Neil Greig, Sales Manager Helix well Ops (UK) Ltd, presented at the Offshore Well Intervention Mediterranean 2021 conference to highlight the capabilities of the Subsea Services Alliance and how these could be utilised in the Mediterranean.
Greig started the session by giving a detailed explanation on how intervention operations are performed from riser based vessels using dynamic positioning before adding that Helix has various intervention assets around the world capable of performing such work.
In areas such as the Gulf of Mexico the company tends to have heavier assets whereas closer to the Mediterranean in the North Sea the backbone of the fleet is made up of Light Well Intervention (LWI) vessels. These include:
Seawell ‒ A pioneered LWI vessel which provides platform for open water interventions, hydraulic, DSV and P&A services and is perfectly suited to pre-abandonment activities on old, weak well systems that require divers with the benefit of being agile in the field.
Well Enhancer ‒ Primarily an LWI and DSV asset but it is also the world’s first monohull vessel capable of coiled tubing intervention and, to date, has completed six successful campaigns with more planned.
Both vessels can perform LWI and DSV activities simultaneously bringing safety and efficiency as well as commercial advantages.
In terms of riser-based assets, Helix has a capable fleet made up of the Q4000, Q5000, Q7000, Siem Helix 1 and Siem Helix 2.
With the help of these vessels, Greig continued, Helix is able to perform operations on the full lifecycle of a field although the majority of their work is carried out in mid to later term life.

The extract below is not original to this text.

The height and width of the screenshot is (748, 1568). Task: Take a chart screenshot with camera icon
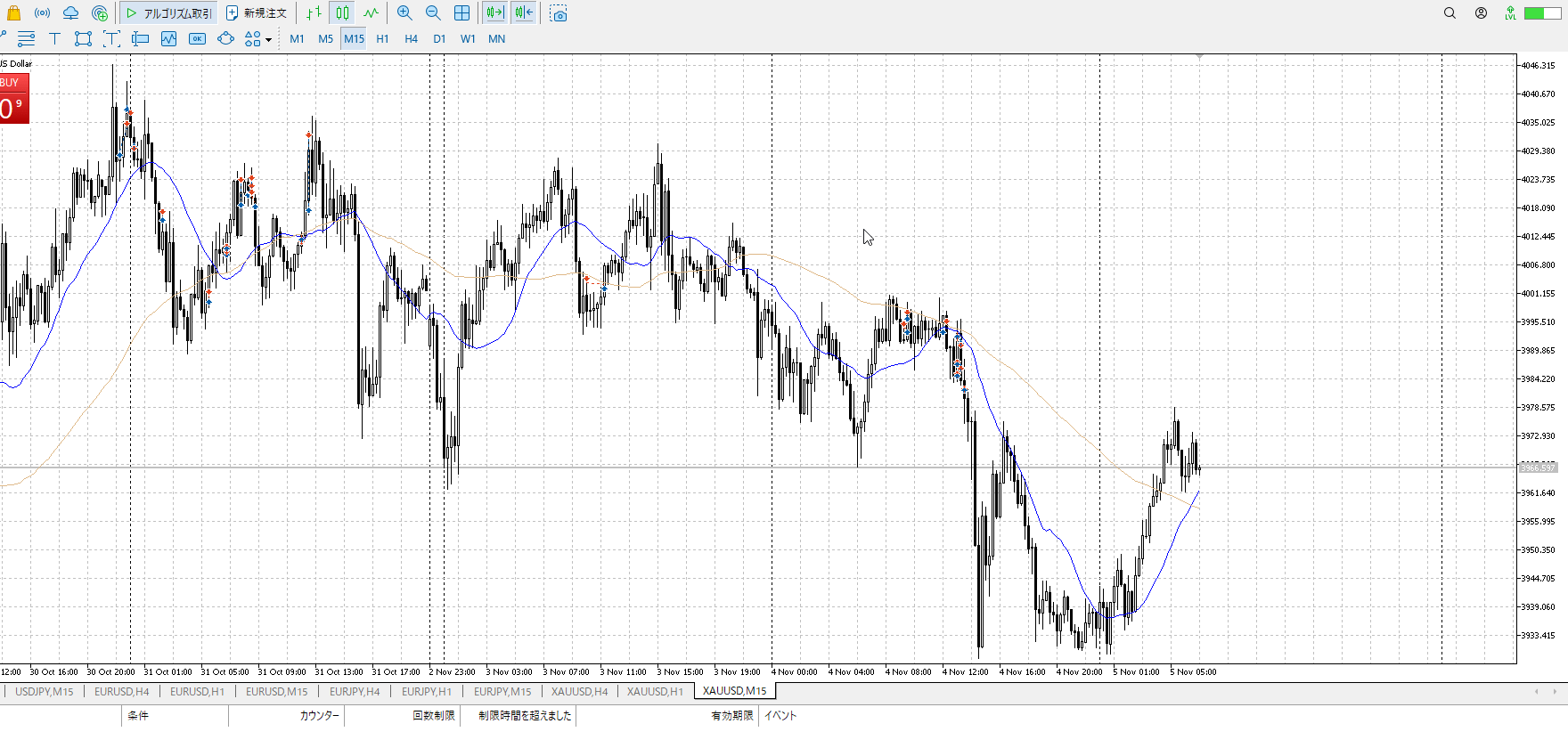tap(559, 14)
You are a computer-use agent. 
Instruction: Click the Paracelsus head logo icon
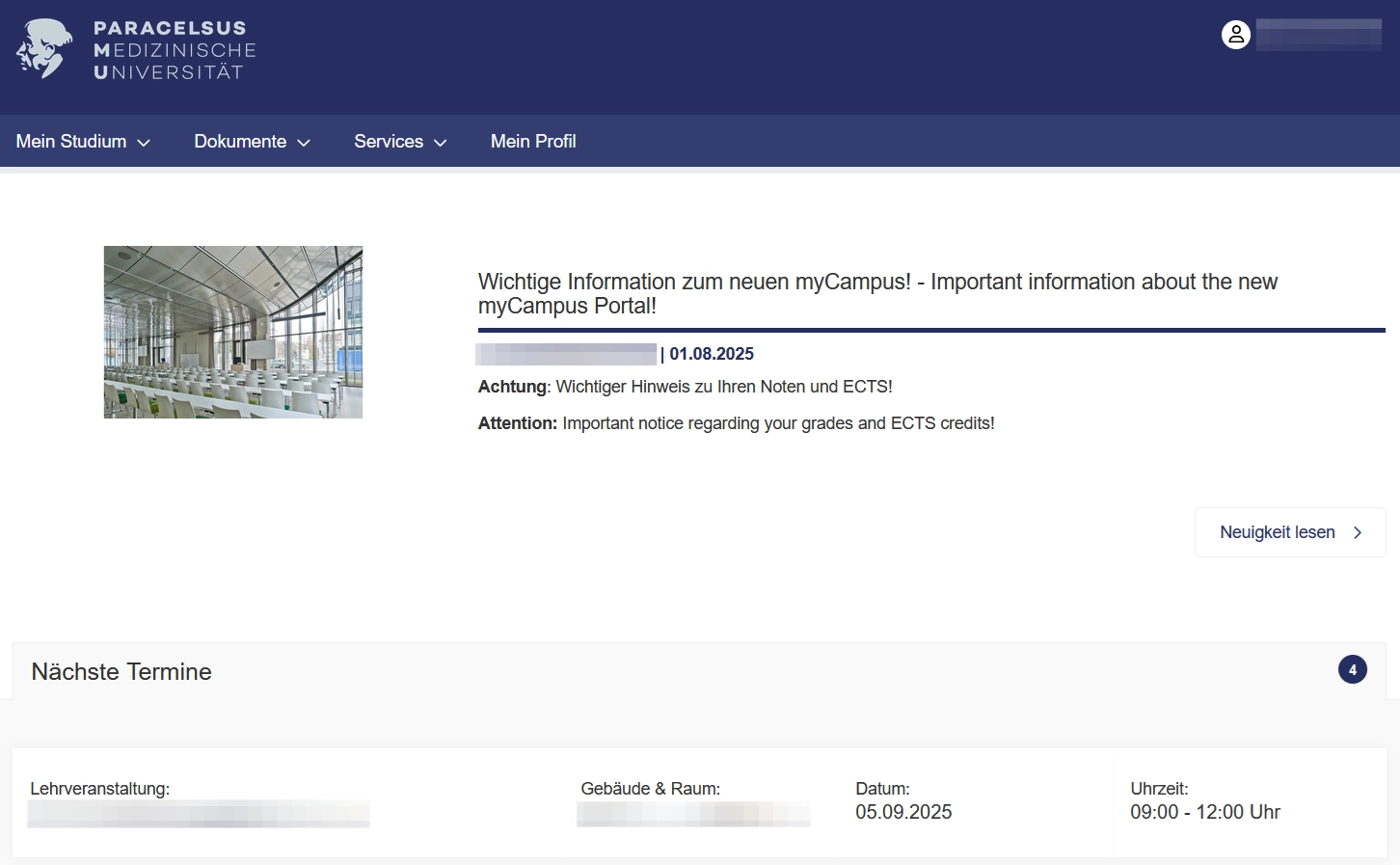44,49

They ensure maximum output of a reservoir throughout its life while avoiding damage. There is also opportunity to maximise the output of a well in ultra late life in order to offset decommissioning costs.

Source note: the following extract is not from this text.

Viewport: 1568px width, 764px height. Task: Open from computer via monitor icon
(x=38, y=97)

On the Mediterranean, Greig remarked that access to LWI in the region has been limited over the years whereas in the Gulf of Mexico, UK, Africa and Brazil there is always access to two-three LWI vessels at any one time.
Greig said, “When you want to start transporting assets to where there are not permanent vessels, this is where collaboration comes in. It is important for everyone to collaborate to make an agreement viable and get the asset in the region – you need all countries and operators to come together to create enough work. This happened in Africa and now we have some vessels down there which have scheduled work for the next few years. Once you start, there is every likelihood the work can be kept going.”
An example of excellence in Africa
Helix’s newest vessel, the Q7000, has continued its impressive streak of successful operations in West Africa where it has performed a variety of scopes including data acquisition, water shutoffs, milling, flaring, and more. It has already covered the majority of types of activities the company is looking to do with her.
Going through its advantages, Greig noted that being a DP asset it can transition at 10-11 knots (providing a significant ability to position itself without anchor handlers); its IRS single deployment means that hole trips are completed in hours not days; the Intervention Tension Frame (provided by Osbit) provides a safe working environment from which coiled tubing and wireline operations can be conducted; and the crew size has been reduced by 11 for coiled tubing and wireline and slickline operations.
Solving any problem
Greig remarked that throughout its history Helix has encountered every worst-case scenario that can be imagined and has used the full suite of tools to navigate them. Helix has, to date, performed more than 128 tree recoveries just from the UK and has conducted plug and abandonment on 155 suspended E&A wells. It has now worked on more than 1500 wells, including recently hitting 1000 wells in the UK as of August 2021.
Greig finished by noting that they have no intention of letting up but want to continue their expansion including into other parts of the Mediterranean. “There is an opportunity in the Mediterranean; it is just a case of starting the dialogue.”